A career-capping interview

Yesterday two boys came to see me. What class they were supposed to be in, I didn’t ask. Both had continued on into third year Latin with the new teacher after having taken two years with me. Both are capable and reflective. When they had mentioned in passing on campus that they found the teaching method they were under to be less than satisfactory, I was interested to see if it corresponded to the incessant harping on winning prizes and getting high test scores; this teacher is very competitive and is switching textbooks b/c the other one is correlated with higher test scores on the NLE. That is not how we are supposed to design our curriculum. She emphasizes grammar and pays little attention to what we call input, i.e. reading. And she never speaks the language. One day I said something simple to her: I found a scorpion in my house last night and she struggled with it.
So what I’m saying is that she is a very traditional, grammar/translation Latin teacher. Under Comprehension in her syllabus she has “Translate….” I sometimes wonder if these folks think the Romans talked in code (Latin) but were really thinking in English.
Anyway, the boys’ testimony could have been written out by a strong CI proponent. They described how upset she got that my Latin IIs equaled hers in scores on the NLE. They said their work, lots of it, consists of picking out endings what we call parsing and translating…. on the computer. One boy said he had lost his ability to sight read, i.e. to read Latin and comprehend it directly, something he had been able to do when he was in my class.
They also talked more bitterly about the number of students she has flunked out. They doubt she can keep the program up. She is a good teacher and kids enjoy the competitive activities she involves them in, the field trips, and the trips abroad. The school loves high test scores and AP and she is very good at that. If she succeeds, and I hope she does, she will produce those Latin students who swear Latin was never meant to be spoken.

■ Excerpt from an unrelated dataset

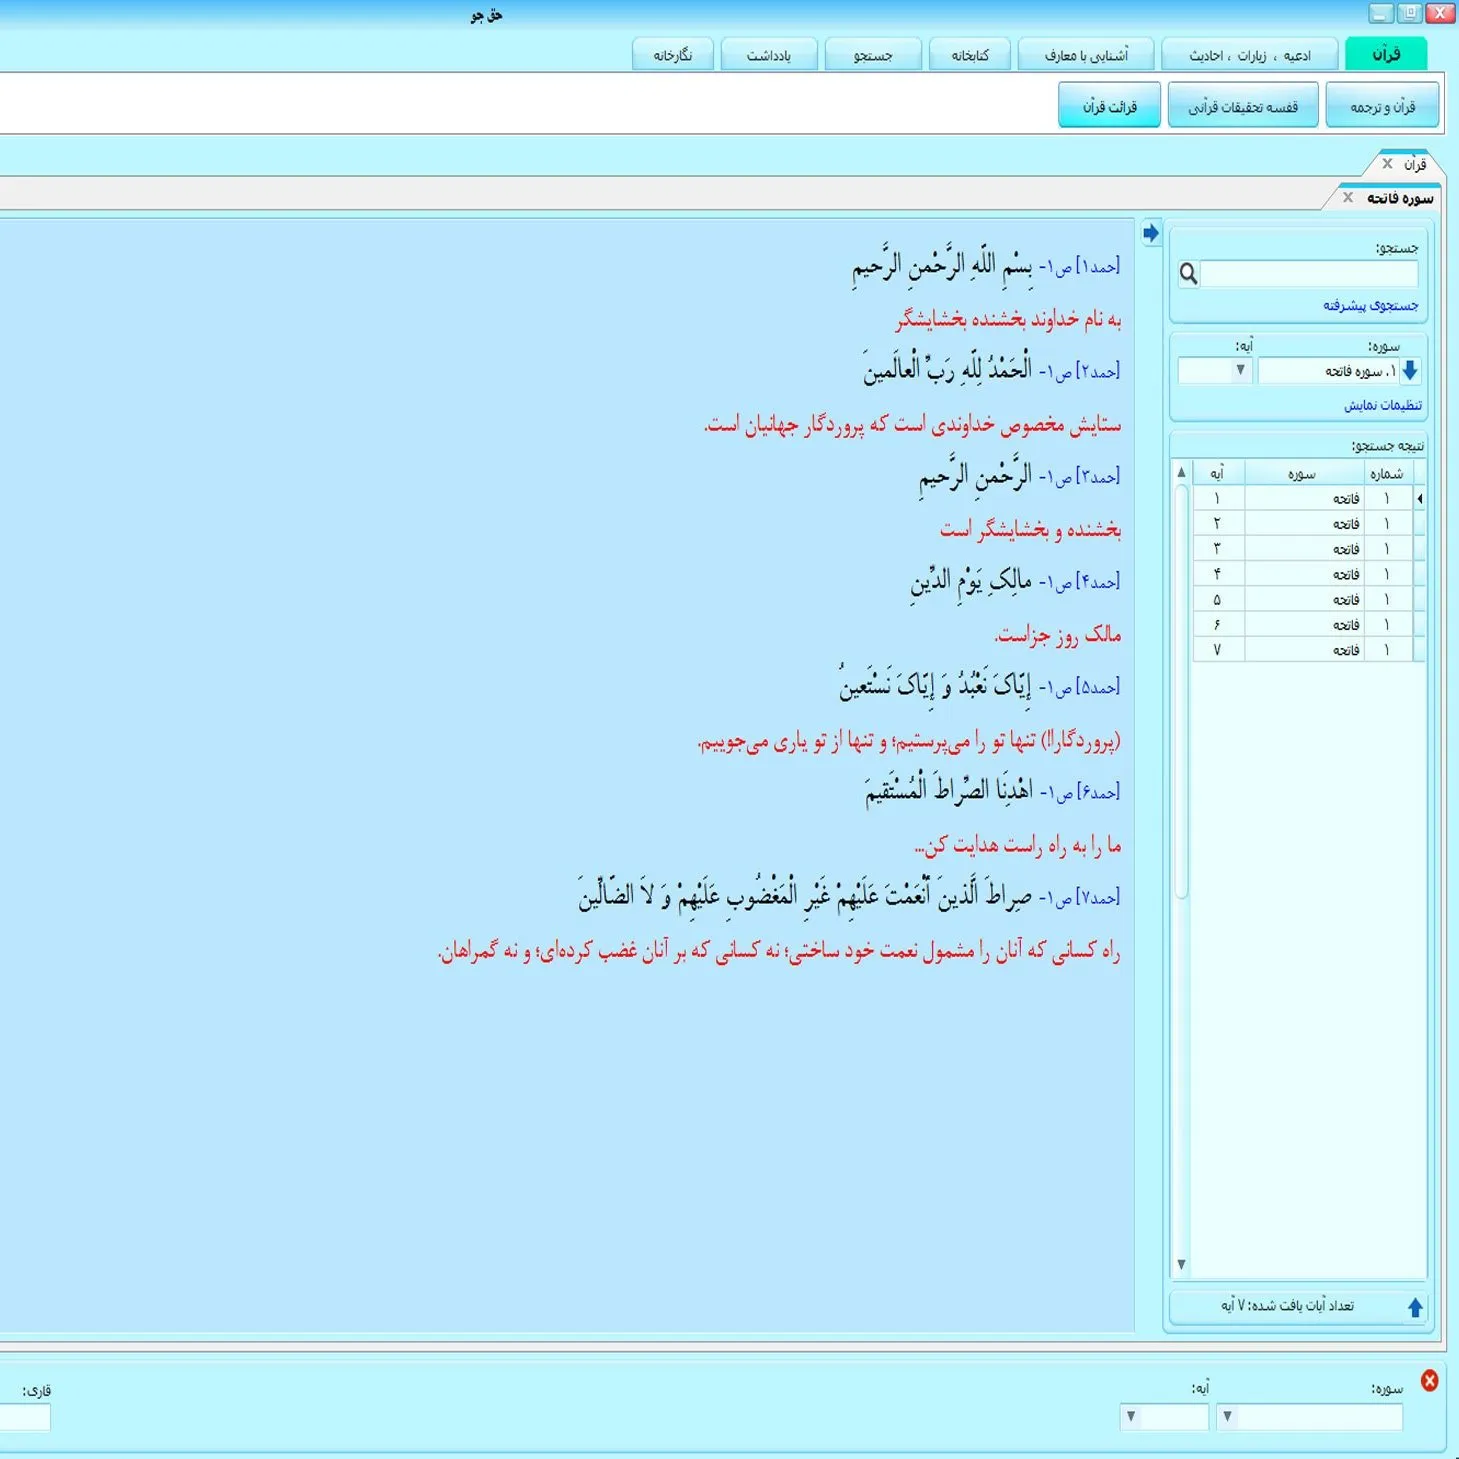Image resolution: width=1459 pixels, height=1459 pixels.
Task: Switch to the کتابخانه tab
Action: click(969, 55)
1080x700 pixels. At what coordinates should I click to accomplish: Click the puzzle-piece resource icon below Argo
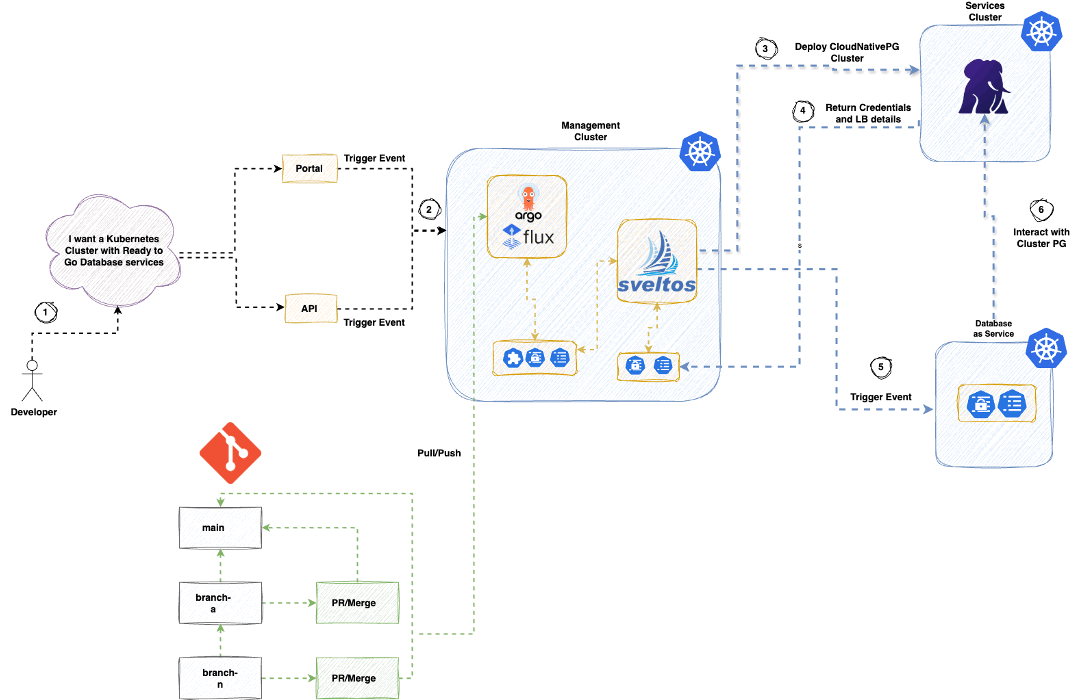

This is a perfect example of the sort of experiences we have but are not admissible as evidence. There’s no way to set up anything like this as an experiment; not even surveys could cover this. Yet from these experiences, we know that teaching a language by teaching its structural rules is ineffective in producing proficient users who can function to some degree in the language. And we know that lots of interesting comprehensible input allows the student to acquire the language without conscious knowledge of the process.